Where does the string "height" appear in the records? Copy each line that holds it.
___ Data provided
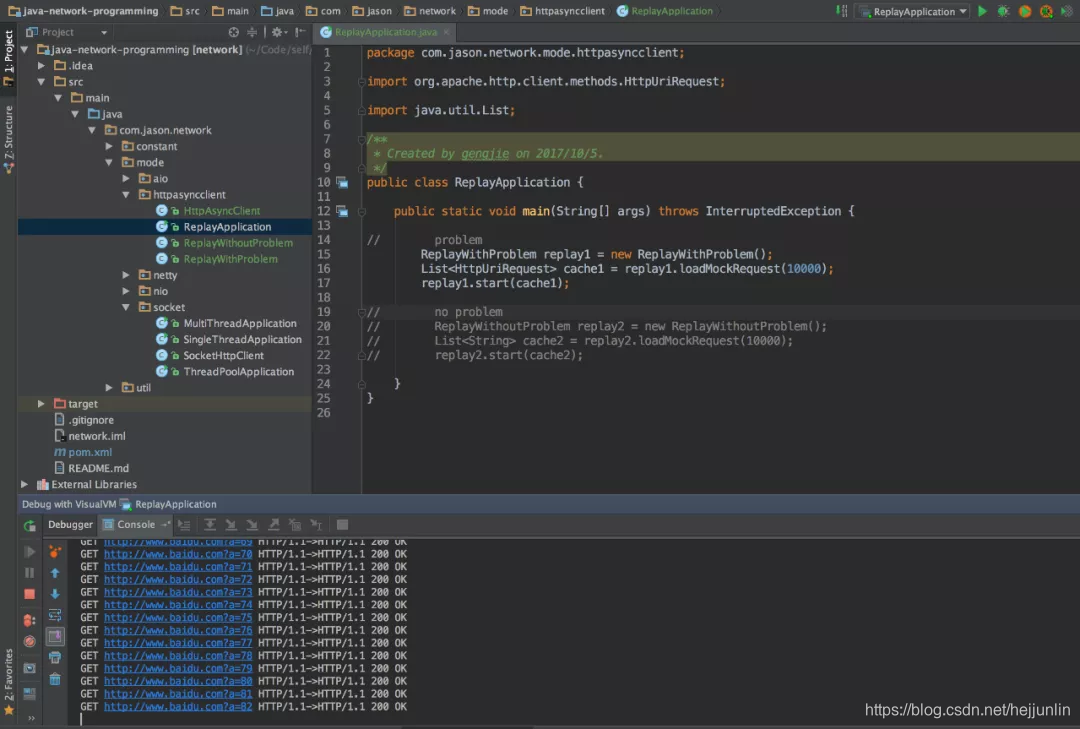Expand the target folder in project tree

click(x=41, y=404)
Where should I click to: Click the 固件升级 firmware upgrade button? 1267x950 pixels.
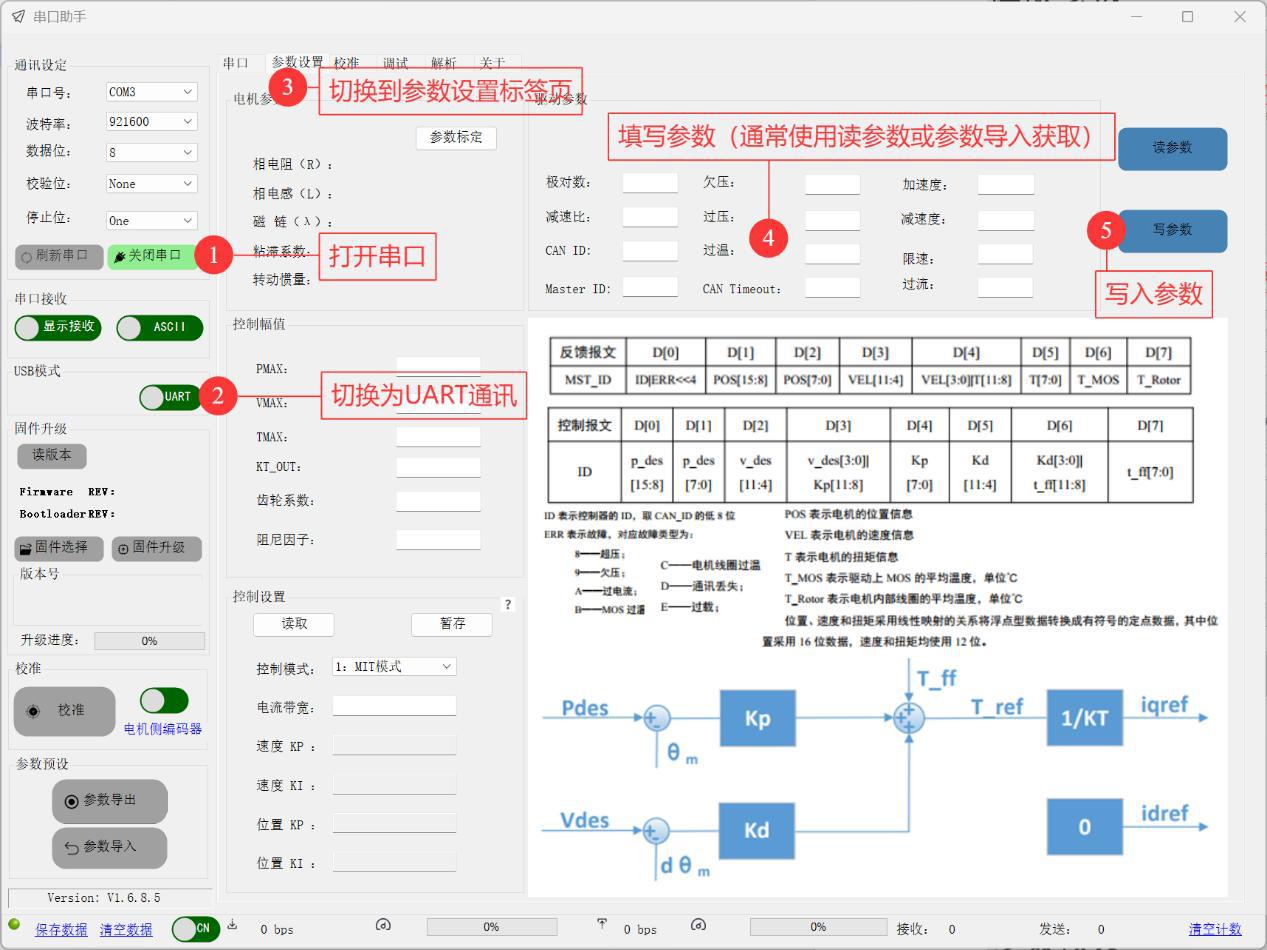click(156, 548)
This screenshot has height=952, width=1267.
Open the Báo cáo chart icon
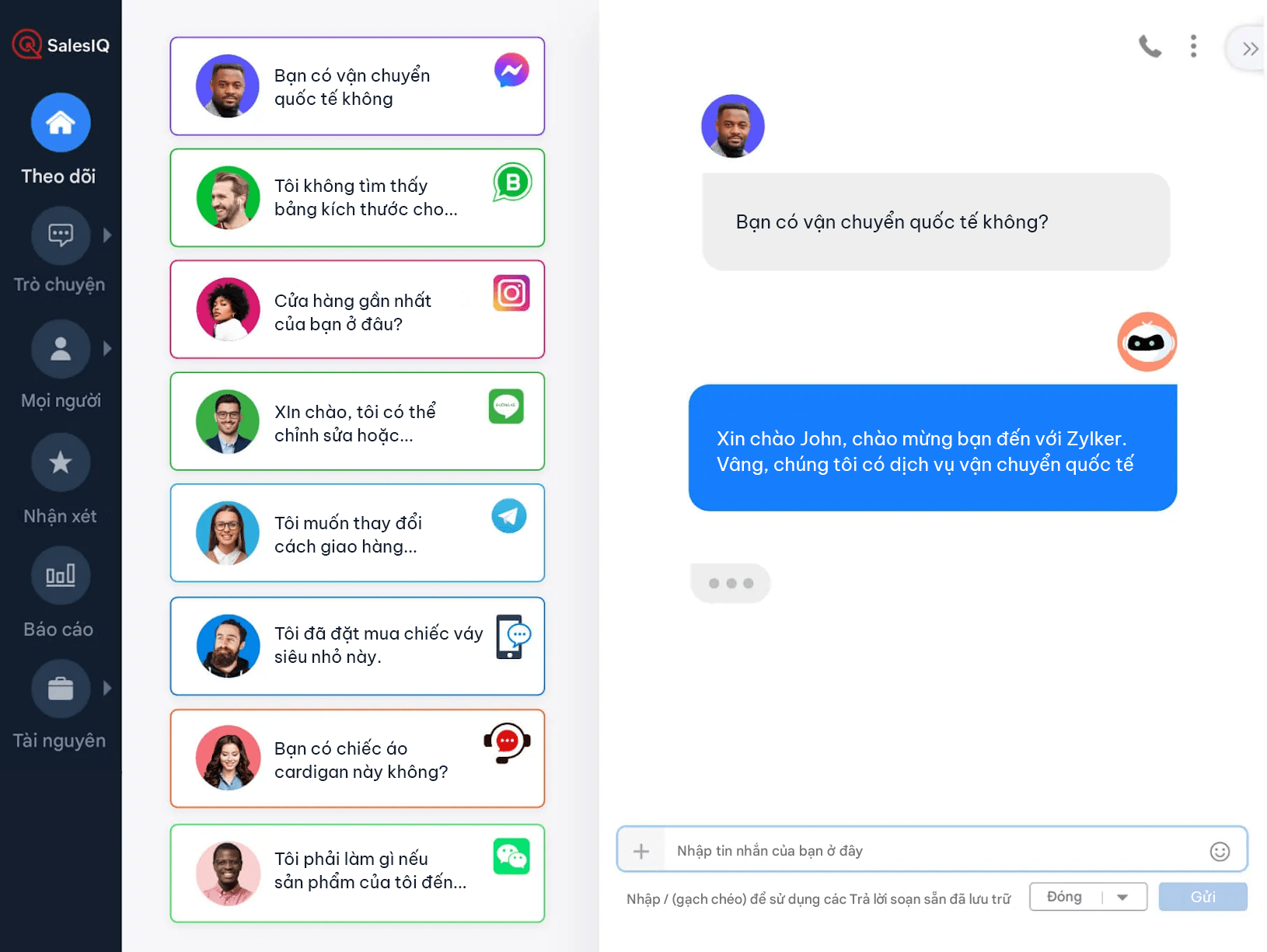61,576
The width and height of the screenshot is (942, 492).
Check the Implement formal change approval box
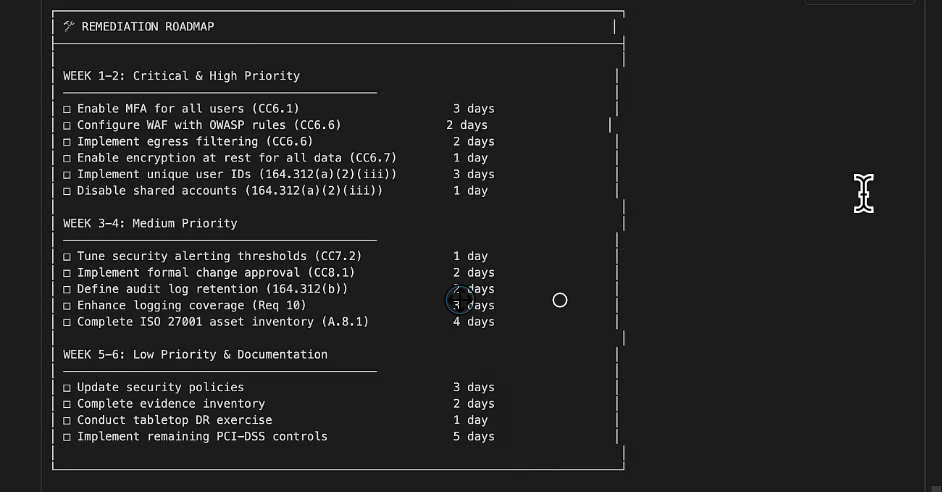67,273
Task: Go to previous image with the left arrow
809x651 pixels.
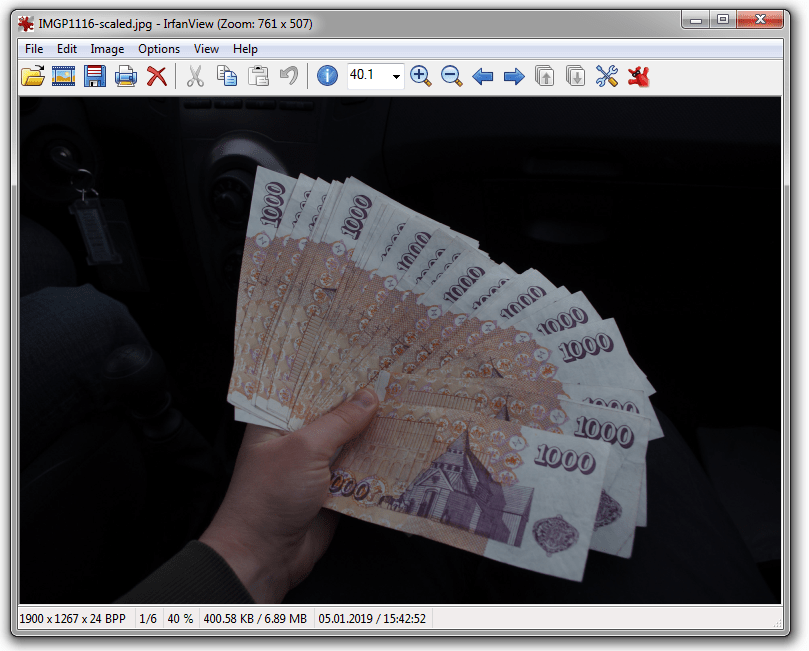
______
### Completed exercise
This screenshot has height=952, width=1267.
The width and height of the screenshot is (942, 492).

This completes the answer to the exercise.